Intrepid groundstaff did their best with some primitive equipment
Having been driven over short cover to the boundary by Ashraful, McGrath cut one in and Ashraful looped to mid-on, where Ricky Ponting ran back and took a well-judged catch.
Shane Watson's involvement with the ball was limited to 1.4 overs, however, when he was forced to leave the field with a calf strain.
Mortaza employed a form of tennis stroke to hoick the returning McGrath for the first boundary in 12 overs and then launched Andrew Symonds back over his head into the stands.
Bracken employed a clever slower ball to dismiss Bashar, who swiped straight to Ponting at mid-wicket, but no-one could stop a chinese cut from Mortaza racing to the fine-leg fence and bringing up the 100 in the final over.
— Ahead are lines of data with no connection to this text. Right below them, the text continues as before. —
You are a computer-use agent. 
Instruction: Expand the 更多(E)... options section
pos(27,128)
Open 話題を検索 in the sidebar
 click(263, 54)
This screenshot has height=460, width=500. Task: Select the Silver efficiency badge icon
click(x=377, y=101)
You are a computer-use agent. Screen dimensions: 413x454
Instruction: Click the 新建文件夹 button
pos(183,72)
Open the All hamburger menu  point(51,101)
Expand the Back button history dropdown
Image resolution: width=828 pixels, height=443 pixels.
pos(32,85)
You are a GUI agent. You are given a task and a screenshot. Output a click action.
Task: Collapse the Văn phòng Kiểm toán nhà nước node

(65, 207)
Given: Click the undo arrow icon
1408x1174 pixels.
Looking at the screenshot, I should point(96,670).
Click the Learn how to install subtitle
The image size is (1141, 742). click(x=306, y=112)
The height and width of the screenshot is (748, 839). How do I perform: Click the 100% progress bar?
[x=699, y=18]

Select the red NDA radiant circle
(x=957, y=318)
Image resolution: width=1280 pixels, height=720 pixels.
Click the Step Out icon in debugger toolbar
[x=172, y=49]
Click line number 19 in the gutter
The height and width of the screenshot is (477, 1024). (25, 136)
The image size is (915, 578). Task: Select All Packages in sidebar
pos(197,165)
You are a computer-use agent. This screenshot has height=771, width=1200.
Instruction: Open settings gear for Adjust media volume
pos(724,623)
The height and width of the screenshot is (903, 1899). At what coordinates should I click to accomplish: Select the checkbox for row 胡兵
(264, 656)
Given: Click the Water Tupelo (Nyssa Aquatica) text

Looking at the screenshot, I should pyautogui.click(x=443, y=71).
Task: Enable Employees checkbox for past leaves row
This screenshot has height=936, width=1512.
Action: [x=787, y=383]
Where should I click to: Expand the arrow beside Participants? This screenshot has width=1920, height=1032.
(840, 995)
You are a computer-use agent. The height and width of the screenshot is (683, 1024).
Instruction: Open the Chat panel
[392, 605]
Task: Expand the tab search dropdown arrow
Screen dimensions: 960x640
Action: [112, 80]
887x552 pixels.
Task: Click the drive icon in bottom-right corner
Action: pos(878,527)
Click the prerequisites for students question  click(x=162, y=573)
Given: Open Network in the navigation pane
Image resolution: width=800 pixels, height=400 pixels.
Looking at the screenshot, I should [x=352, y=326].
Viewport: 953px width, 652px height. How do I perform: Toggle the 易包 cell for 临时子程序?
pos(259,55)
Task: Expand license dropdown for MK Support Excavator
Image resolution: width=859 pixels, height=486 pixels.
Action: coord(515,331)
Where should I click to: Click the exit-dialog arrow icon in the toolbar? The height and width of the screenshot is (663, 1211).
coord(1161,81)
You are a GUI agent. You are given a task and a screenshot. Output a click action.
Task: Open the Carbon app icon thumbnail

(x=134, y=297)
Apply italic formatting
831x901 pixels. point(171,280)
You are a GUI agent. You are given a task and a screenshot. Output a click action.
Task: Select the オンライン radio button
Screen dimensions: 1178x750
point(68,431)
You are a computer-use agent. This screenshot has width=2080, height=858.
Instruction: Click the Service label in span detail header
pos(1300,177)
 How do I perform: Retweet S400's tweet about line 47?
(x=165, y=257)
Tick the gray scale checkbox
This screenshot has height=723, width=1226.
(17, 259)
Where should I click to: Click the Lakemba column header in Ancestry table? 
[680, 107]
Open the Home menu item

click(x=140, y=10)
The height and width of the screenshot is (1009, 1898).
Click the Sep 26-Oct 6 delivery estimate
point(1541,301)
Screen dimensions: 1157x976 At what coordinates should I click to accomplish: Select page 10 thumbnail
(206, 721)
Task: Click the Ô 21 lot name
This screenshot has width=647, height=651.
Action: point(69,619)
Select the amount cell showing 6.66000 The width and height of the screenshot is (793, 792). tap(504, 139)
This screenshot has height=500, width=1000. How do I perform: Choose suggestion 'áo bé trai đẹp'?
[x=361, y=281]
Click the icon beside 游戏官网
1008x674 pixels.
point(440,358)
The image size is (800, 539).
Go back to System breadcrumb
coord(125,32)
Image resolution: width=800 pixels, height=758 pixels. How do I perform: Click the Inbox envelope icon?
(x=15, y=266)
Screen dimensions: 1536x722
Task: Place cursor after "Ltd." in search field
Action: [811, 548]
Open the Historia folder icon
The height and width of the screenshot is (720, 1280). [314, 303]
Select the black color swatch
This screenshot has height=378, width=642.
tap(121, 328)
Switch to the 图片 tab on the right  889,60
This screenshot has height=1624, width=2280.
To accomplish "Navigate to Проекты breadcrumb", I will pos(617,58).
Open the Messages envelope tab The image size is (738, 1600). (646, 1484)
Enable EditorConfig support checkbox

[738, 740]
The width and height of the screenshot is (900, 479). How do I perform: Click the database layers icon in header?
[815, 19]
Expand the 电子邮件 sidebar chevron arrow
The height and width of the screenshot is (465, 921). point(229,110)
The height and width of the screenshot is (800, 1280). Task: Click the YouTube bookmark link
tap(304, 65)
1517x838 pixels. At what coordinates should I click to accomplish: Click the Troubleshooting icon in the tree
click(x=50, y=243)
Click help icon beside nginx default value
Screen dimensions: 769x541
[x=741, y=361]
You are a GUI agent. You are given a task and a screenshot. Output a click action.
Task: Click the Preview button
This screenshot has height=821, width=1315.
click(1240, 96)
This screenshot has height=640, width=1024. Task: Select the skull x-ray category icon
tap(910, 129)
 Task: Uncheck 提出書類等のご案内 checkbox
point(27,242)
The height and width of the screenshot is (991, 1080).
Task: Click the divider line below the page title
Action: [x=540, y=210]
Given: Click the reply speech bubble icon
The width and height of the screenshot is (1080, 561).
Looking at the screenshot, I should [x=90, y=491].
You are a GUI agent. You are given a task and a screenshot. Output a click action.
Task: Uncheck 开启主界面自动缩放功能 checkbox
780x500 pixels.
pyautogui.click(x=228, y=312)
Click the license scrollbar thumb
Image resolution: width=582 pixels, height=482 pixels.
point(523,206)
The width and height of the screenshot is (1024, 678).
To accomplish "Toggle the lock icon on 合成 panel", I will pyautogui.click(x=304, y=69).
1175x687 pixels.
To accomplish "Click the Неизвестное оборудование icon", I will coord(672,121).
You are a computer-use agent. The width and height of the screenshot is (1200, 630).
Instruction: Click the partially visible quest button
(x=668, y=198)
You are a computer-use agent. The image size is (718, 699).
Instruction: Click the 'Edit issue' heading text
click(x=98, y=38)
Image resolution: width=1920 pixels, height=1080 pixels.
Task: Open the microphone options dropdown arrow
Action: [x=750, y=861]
The Australians seemed intent on wrapping up the contest as quickly as possible, perhaps with an eye on improving their run-rate in the unlikely event it would be needed in their quest for a semi-final place.
Gilchrist and Hayden both edged just short of the close catchers early in their innings but the wicketkeeper soon clipped three successive boundaries.
Hayden fired his 11th six of the tournament when he executed his now trademark brutal flat-batted drive from a good length delivery, that propels the ball as if from a cannon.
It was not only the shotmaking but the running between the wickets that Bangladesh would be wise to learn from, the two experienced left-handers in perfect control of the runs required.
Gilchrist reached his half-century from 40 balls with a skip down the wicket to left-arm spinner Mohammad Rafique that resulted in an effortless lofted drive and an ungainly, sprawling and ultimately unsuccessful attempt at a catch by a spectator in row three at long-off.
Hayden was caught - but it was in the second tier of the long-on grandstand in one of the biggest hits of the tournament - and another imperious maximum in the same over ended the match.